Abstract

A brand-new traffic model is introduced to precisely simulate the individual movement of vehicles, departing from the traditional macroscopic perspective (Eulerian scope or fluid dynamics concept) to adopt a microscopic approach (Lagrangian scope). This model is built on the first principle of Newton’s kinetic equation, explicitly incorporating nonlinear relations to represent human responses to a physical stimulus (observed information), such as the velocity gap between one’s own vehicle and a certain targeted one or the gap to a preceding vehicle, unlike the conventional car-following concept.
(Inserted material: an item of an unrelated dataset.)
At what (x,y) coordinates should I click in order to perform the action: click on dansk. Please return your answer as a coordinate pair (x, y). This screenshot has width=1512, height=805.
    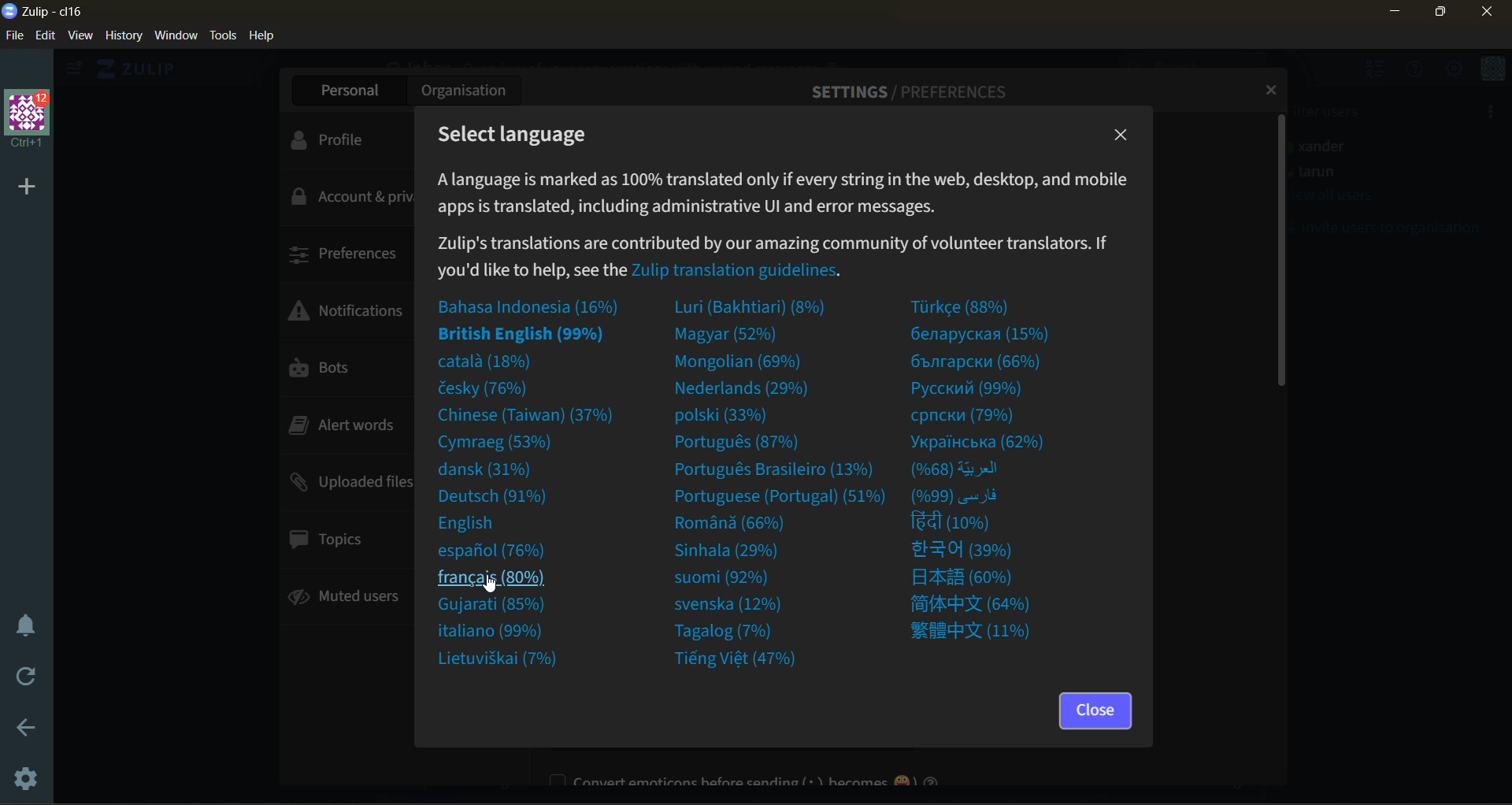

The model posits that a driver’s recognition occurs intermittently rather than continuously, following specific probabilistic distributions of which the formulation is physically justified. Overall, the model can be described as a spatiotemporally continuous formulation unlike cellular automaton (CA) traffic models, crucial for capturing traffic dynamics at the micro and macro levels. The model is validated using a real traffic-flow dataset from a highway, and the results of the conventional CA traffic model are compared with those of the present one” along with a note for authorial verification. Animated simulations confirm that the present model can reproduce realistic flow dynamics characterized by smoother acceleration and deceleration compared to the conventional CA traffic model. The complete simulation source code for replicating the model is made publicly available.